Exchange Rates

Exchange Rates

The term exchange rate refers to the price of one currency in relation to another currency. For example, the exchange rate between the Chinese Yuan (CNY) and the South African Rand (ZAR) is 1.93. This means that the base currency, the Chinese Yuan, can buy 1.93 units of the South African Rand. That is:

$$ \frac{\text{South African Rand (ZAR)}}{\text{Chinese Yuan (CNY)}} = \frac{1.93}{1} = \frac{\text{A}}{\text{B}} = \frac{\text{Price Currency}}{\text{Base Currency}} $$

Note: The base currency is always set equal to one and is always shown in the denominator.

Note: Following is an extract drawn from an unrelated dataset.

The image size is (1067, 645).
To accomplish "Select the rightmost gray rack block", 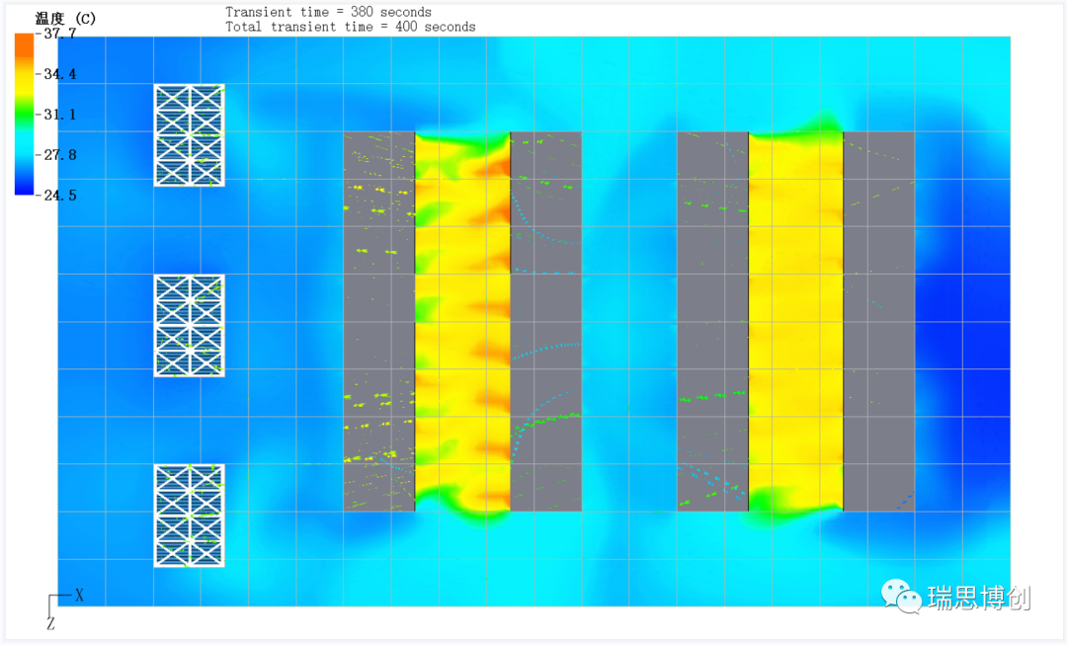I will coord(877,321).
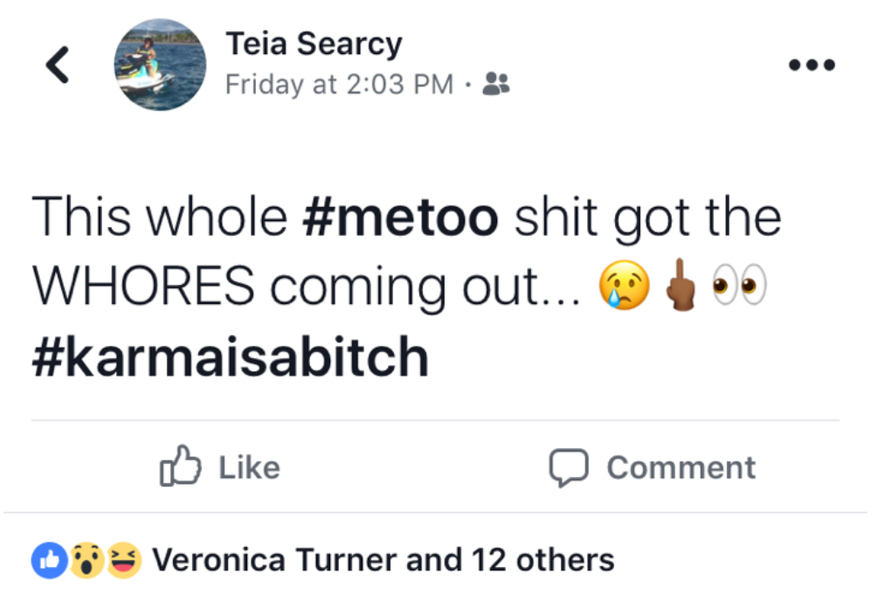
Task: Click the blue Like reaction icon
Action: pyautogui.click(x=50, y=559)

The exchange rate can be defined as the number of units of one currency (price currency) that one unit of another currency (base currency) will buy. The exchange market is the world’s largest market, where all forms of exchange transactions are carried out.

Base Currency

For example, the ZAR/CNY exchange rate of 1.6459 implies that 1 Chinese Yuan will buy 1.6459 South African Rand. Therefore, the Chinese Yuan is the base currency, and the South African rand is the price currency in this case.

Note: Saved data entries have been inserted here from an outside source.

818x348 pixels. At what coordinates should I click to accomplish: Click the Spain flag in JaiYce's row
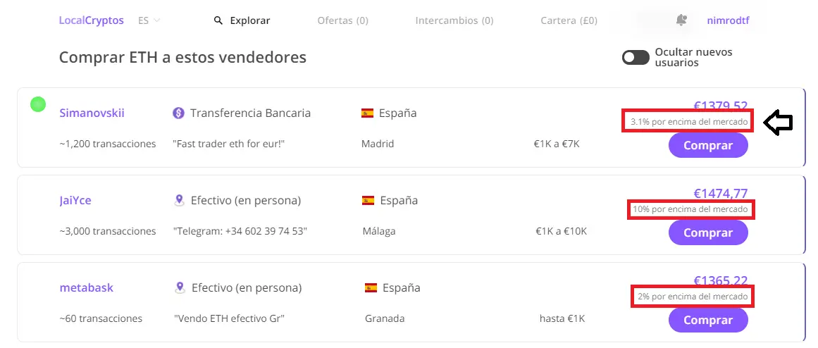tap(368, 201)
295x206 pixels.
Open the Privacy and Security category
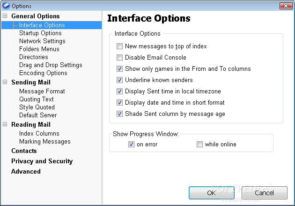pyautogui.click(x=42, y=161)
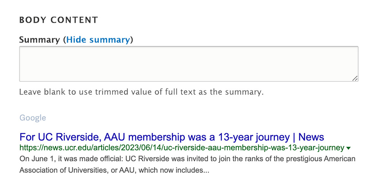Viewport: 380px width, 194px height.
Task: Open the 'For UC Riverside, AAU membership' result title
Action: pos(172,137)
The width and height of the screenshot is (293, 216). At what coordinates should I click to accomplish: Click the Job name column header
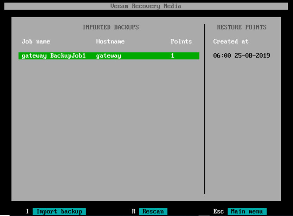pyautogui.click(x=36, y=41)
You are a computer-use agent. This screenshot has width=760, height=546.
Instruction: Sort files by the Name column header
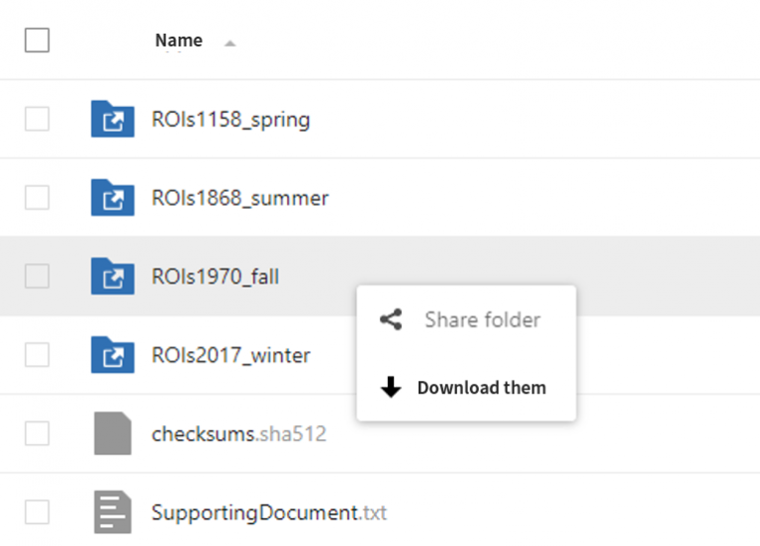[179, 41]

A decrease in the exchange rate will mean that the base currency depreciates while the price currency appreciates. Hence, the base currency (Chinese Yuan) can only buy less of the price currency (South African Rand) than it would do before the exchange rate declines. This type of exchange rate is called a nominal exchange rate.

Real Exchange Rates

The number of units of domestic currency per unit of foreign currency is known as the spot exchange rate. It is used to determine the foreign price level in the domestic currency. We can define the spot exchange rate mathematically as the foreign price level in domestic currency divided by foreign price levels:

$$S_{d/f} =\frac{\text{Foreign price level in domestic currency}}{ P_f }$$

$$\Rightarrow \text{The foreign price level in domestic currency}=S_{d/f}\times P_f$$


\(S_{d/f}\) = Spot exchange rate

\(P_f\) = Foreign price levels

Now, define \(P_d\) as the domestic price level. Then, the ratio between the foreign and domestic price levels is the real exchange rate. That is:

$$\text{Real exchange rate}=\frac{S_{d/f }\times P_f}{P_d} =S_{d/f}\times \frac{P_f}{P_d}$$

Forward Exchange Rates

Forward exchange rates refer to the cost at which one currency can be traded for another currency in a future transaction. There is a  distinction between spot transactions (involving spot exchange rates) and forward transactions (involving forward exchange rates). While a spot exchange rate involves an exchange of currency for immediate delivery, forward rates are agreements to exchange currencies at a future date and at a price agreed upon today.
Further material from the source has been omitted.